- _Records supplied_:
⁂

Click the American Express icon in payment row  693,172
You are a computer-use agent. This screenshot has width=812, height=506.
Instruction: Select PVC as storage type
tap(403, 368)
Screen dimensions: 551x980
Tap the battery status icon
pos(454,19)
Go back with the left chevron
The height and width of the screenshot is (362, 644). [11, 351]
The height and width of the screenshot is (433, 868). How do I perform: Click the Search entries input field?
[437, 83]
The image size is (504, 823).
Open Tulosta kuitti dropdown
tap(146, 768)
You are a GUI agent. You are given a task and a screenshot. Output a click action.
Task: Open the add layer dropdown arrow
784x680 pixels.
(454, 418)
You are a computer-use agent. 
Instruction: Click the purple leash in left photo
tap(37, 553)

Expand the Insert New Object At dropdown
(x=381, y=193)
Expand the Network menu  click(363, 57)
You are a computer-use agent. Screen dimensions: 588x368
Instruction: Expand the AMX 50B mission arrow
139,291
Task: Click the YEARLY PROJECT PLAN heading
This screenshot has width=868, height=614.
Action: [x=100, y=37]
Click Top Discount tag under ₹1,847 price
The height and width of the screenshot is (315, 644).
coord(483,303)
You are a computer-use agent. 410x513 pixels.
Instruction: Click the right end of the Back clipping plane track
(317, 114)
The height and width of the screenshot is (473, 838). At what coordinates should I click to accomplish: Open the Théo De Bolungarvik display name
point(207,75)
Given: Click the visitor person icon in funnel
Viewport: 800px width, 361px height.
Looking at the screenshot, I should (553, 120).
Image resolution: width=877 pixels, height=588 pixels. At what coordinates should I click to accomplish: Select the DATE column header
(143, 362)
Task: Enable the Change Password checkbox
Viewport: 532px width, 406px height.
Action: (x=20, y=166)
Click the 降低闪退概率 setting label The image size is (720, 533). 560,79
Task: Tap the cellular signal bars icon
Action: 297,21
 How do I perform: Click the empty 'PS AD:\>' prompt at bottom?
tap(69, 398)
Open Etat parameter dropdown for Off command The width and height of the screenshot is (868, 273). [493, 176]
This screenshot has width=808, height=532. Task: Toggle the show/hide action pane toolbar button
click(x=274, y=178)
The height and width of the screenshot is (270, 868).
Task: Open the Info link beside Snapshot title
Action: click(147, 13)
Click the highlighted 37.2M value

⁂

- _Required work_: Among the entries, how many lines include the word "agent"? Answer with only the number.

- _Response_: 5